Welcome to the companion website of the book Computing Skills for Biologists – A Toolbox by Stefano Allesina and Madlen Wilmes, published by Princeton University Press.
This website provides information on setup of the tools introduced in the book, access to the code as well as exercises and solutions. Furthermore, you will find additional material, updates and errata. Please contact us if you find issues in the book or would like to suggest new topics for the book or website.
You can request an exam copy or buy the book directly from our publisher.

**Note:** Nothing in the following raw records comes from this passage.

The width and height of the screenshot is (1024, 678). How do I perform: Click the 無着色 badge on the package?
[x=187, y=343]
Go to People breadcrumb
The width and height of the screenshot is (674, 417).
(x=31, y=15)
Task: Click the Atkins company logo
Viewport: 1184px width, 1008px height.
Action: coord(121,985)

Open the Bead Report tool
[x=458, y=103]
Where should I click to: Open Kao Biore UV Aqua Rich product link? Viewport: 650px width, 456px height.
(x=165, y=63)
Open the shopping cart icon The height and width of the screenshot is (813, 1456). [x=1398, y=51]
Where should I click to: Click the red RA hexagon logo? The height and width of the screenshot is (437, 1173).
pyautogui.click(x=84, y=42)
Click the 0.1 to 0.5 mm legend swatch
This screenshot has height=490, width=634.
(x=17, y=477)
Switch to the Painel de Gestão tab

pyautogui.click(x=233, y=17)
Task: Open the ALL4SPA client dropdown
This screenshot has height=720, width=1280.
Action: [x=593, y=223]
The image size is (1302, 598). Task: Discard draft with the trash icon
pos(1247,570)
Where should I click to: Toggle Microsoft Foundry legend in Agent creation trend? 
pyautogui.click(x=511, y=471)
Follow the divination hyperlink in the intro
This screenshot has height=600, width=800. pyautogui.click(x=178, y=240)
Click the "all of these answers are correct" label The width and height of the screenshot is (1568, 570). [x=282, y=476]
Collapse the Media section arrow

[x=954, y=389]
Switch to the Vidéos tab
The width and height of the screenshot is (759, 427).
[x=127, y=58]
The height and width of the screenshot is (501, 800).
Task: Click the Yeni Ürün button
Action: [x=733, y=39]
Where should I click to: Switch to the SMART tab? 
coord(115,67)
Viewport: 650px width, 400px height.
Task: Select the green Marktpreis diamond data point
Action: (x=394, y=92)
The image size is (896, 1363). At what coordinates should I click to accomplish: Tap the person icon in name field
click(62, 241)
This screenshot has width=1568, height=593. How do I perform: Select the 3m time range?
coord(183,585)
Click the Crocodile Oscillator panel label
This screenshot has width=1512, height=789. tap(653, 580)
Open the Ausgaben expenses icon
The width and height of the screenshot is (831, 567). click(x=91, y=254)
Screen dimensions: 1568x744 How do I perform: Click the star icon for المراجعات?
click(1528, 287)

We would also love to hear from readers and instructors who use the book in their classroom.
About the Book
Computing Skills for Biologists – A Toolbox is ideal for students and scientists who want to improve their computational skills, as well as instructors who want to present the computing tools that are essential for biological research in the twenty-first century. Both novice and experienced scientists will increase their efficiency, by learning how to build automated and reproducible pipelines for biological data analysis, visualization and publication.
We introduce a set of languages and tools to enable you to pick the appropriate tool for each task at hand. Specifically, you will learn how to use bash scripting, Python, Regular Expressions, R, LaTeX and SQL. The book presents fundamental computational concepts such as finding and using available software packages, writing your own functions, and constructing well-documented pipelines. By introducing version control and debugging, we furthermore emphasize reproducibility and organization of your work so it is easy to repeat, trouble-shoot and share.
Stressing practice rather than theory, the book’s examples and exercises are drawn from published biological data, and ask the reader to solve cogent problems spanning a wide breadth of biological disciplines, including ecology, genetics, microbiology, and molecular biology. The book uses free software and code that can be run on any platform.
All about the book and its creation
We are fascinated by computer generated (arithmetic) art. Using repetitions of simple processes the artist creates an image that is paradoxically both chaotic and structured.
Our cover is graced by art of Desmond Paul Henry. He was one of the first British artists to experiment with machine-generated visual effects at the time of the emerging global computer art movement of the 1960s. You can see more on DP Henry's intriguing art on desmondhenry.com.
Our book is based on Stefano's course “Introduction to Scientific Computing" at the University of Chicago, but we started writing the book from scratch in the beginning of 2015. We submitted the final manuscript to Princeton University Press in August 2018.
We are glad you asked. The book is set in Minion Pro. The code boxes are set in Iosevka, a monospaced font that was specifically designed to beautifully display code in digital and printed media.
How come there are so few figures in Computing Skills for Biologists – A Toolbox? Moreover, why are there exactly zero in the chapter on visualizing data? The irony is not lost on us.
The reason is that we wrote a book for graduate students and we wanted to price it for graduate students. Including just a single color image in the book would have made the book a lot more expansive.
We could have included black and white graphics in the visualization chapter. However, that would have severely limited our ability to introduce some topics and features that rely on plotting with colors. Printing these in black and white might have been of little use.
Instead, we reasoned that learners see the resulting graphics on their computer when they type the code in the book. Furthermore, learners can compare their results with a pdf that shows all code and graphics. This pdf comes with the book's repository and is available for download here.
Stefano Allesina

Stefano loves science — and good espresso. His laboratory at the University of Chicago is focused on the theory of ecology, studying food webs, and the stability of ecological systems. He's also interested in the budding field of “Science of Science", for example analyzing big data to learn how should we write papers, and even measuring the prevalence of nepotism in Italian academic hires — which made him a persona non grata in certain circles.
Computational Skills for Biologists – A Toolbox morphed out of the course “Introduction to Scientific Computing for Biologists" which he created to bring the members of his lab up to speed with the computational skills required to produce accurate, reproducible (and fun!) science.
Madlen Wilmes

Madlen enjoys learning new things and teaching others what she learned. That's why she wanted Stefano to write Computational Skills for Biologists – A Toolbox with her — so others would have an easier time than herself to learn how to code and be efficient scientists.
These days, she employs her computational toolbox at a large bank to turn data into knowledge, teach good coding practices, and convert SAS users into R users.